• _What is expected_:
Output these lines as a JSON list of strings, with one string per line and blank lines omitted.

• _Stored rows_:

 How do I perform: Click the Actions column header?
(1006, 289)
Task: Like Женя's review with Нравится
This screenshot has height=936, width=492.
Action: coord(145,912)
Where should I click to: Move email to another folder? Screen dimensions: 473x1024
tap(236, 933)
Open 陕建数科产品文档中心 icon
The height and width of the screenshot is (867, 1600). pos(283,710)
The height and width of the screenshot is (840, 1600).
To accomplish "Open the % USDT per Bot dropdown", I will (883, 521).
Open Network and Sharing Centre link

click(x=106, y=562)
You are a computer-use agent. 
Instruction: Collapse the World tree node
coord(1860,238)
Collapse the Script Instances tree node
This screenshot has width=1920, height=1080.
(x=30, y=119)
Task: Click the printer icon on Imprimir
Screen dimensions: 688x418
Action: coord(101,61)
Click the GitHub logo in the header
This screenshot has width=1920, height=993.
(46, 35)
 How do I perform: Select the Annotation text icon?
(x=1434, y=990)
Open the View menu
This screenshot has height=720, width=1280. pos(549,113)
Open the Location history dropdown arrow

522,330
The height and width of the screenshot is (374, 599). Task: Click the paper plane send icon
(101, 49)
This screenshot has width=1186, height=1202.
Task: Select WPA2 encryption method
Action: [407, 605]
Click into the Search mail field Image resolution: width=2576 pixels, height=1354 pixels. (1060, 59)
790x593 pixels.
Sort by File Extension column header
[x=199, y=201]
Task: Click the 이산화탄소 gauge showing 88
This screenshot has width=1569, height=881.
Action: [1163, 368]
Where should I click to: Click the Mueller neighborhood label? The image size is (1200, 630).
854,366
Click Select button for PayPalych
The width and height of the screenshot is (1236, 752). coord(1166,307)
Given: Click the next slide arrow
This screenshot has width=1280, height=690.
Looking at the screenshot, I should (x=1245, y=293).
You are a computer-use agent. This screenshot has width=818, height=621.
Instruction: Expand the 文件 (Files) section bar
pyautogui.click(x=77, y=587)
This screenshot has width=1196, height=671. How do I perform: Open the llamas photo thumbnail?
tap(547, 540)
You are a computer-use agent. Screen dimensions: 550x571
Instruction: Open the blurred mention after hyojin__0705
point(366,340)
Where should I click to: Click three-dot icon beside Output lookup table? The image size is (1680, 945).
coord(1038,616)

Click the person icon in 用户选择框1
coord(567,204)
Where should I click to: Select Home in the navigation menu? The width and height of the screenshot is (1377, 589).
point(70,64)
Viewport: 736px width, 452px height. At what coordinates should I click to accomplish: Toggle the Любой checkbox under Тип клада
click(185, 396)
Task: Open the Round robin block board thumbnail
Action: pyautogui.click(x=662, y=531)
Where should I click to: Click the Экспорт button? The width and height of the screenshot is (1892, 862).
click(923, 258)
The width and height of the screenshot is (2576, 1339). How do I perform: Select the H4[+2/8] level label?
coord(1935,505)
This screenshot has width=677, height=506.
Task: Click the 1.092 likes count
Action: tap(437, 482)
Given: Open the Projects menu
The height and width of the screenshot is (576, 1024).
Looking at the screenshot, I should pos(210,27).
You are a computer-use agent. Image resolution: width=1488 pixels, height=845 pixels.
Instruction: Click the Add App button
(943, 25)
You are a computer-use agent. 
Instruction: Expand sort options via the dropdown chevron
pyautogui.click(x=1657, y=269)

• _Answer below_:
[
  " How do I perform: Click the Actions column header?",
  "(1006, 289)",
  "Task: Like Женя's review with Нравится",
  "This screenshot has height=936, width=492.",
  "Action: coord(145,912)",
  "Where should I click to: Move email to another folder? Screen dimensions: 473x1024",
  "tap(236, 933)",
  "Open 陕建数科产品文档中心 icon",
  "The height and width of the screenshot is (867, 1600). pos(283,710)",
  "The height and width of the screenshot is (840, 1600).",
  "To accomplish \"Open the % USDT per Bot dropdown\", I will (883, 521).",
  "Open Network and Sharing Centre link",
  "click(x=106, y=562)",
  "You are a computer-use agent. ",
  "Instruction: Collapse the World tree node",
  "coord(1860,238)",
  "Collapse the Script Instances tree node",
  "This screenshot has width=1920, height=1080.",
  "(x=30, y=119)",
  "Task: Click the printer icon on Imprimir",
  "Screen dimensions: 688x418",
  "Action: coord(101,61)",
  "Click the GitHub logo in the header",
  "This screenshot has width=1920, height=993.",
  "(46, 35)",
  " How do I perform: Select the Annotation text icon?",
  "(x=1434, y=990)",
  "Open the View menu",
  "This screenshot has height=720, width=1280. pos(549,113)",
  "Open the Location history dropdown arrow",
  "522,330",
  "The height and width of the screenshot is (374, 599). Task: Click the paper plane send icon",
  "(101, 49)",
  "This screenshot has width=1186, height=1202.",
  "Task: Select WPA2 encryption method",
  "Action: [407, 605]",
  "Click into the Search mail field Image resolution: width=2576 pixels, height=1354 pixels. (1060, 59)",
  "790x593 pixels.",
  "Sort by File Extension column header",
  "[x=199, y=201]",
  "Task: Click the 이산화탄소 gauge showing 88",
  "This screenshot has width=1569, height=881.",
  "Action: [1163, 368]",
  "Where should I click to: Click the Mueller neighborhood label? The image size is (1200, 630).",
  "854,366",
  "Click Select button for PayPalych",
  "The width and height of the screenshot is (1236, 752). coord(1166,307)",
  "Given: Click the next slide arrow",
  "This screenshot has width=1280, height=690.",
  "Looking at the screenshot, I should (x=1245, y=293).",
  "You are a computer-use agent. This screenshot has width=818, height=621.",
  "Instruction: Expand the 文件 (Files) section bar",
  "pyautogui.click(x=77, y=587)",
  "This screenshot has width=1196, height=671. How do I perform: Open the llamas photo thumbnail?",
  "tap(547, 540)",
  "You are a computer-use agent. Screen dimensions: 550x571",
  "Instruction: Open the blurred mention after hyojin__0705",
  "point(366,340)",
  "Where should I click to: Click three-dot icon beside Output lookup table? The image size is (1680, 945).",
  "coord(1038,616)",
  "Click the person icon in 用户选择框1",
  "coord(567,204)",
  "Where should I click to: Select Home in the navigation menu? The width and height of the screenshot is (1377, 589).",
  "point(70,64)",
  "Viewport: 736px width, 452px height. At what coordinates should I click to accomplish: Toggle the Любой checkbox under Тип клада",
  "click(185, 396)",
  "Task: Open the Round robin block board thumbnail",
  "Action: pyautogui.click(x=662, y=531)",
  "Where should I click to: Click the Экспорт button? The width and height of the screenshot is (1892, 862).",
  "click(923, 258)",
  "The width and height of the screenshot is (2576, 1339). How do I perform: Select the H4[+2/8] level label?",
  "coord(1935,505)",
  "This screenshot has width=677, height=506.",
  "Task: Click the 1.092 likes count",
  "Action: tap(437, 482)",
  "Given: Open the Projects menu",
  "The height and width of the screenshot is (576, 1024).",
  "Looking at the screenshot, I should pos(210,27).",
  "You are a computer-use agent. Image resolution: width=1488 pixels, height=845 pixels.",
  "Instruction: Click the Add App button",
  "(943, 25)",
  "You are a computer-use agent. ",
  "Instruction: Expand sort options via the dropdown chevron",
  "pyautogui.click(x=1657, y=269)"
]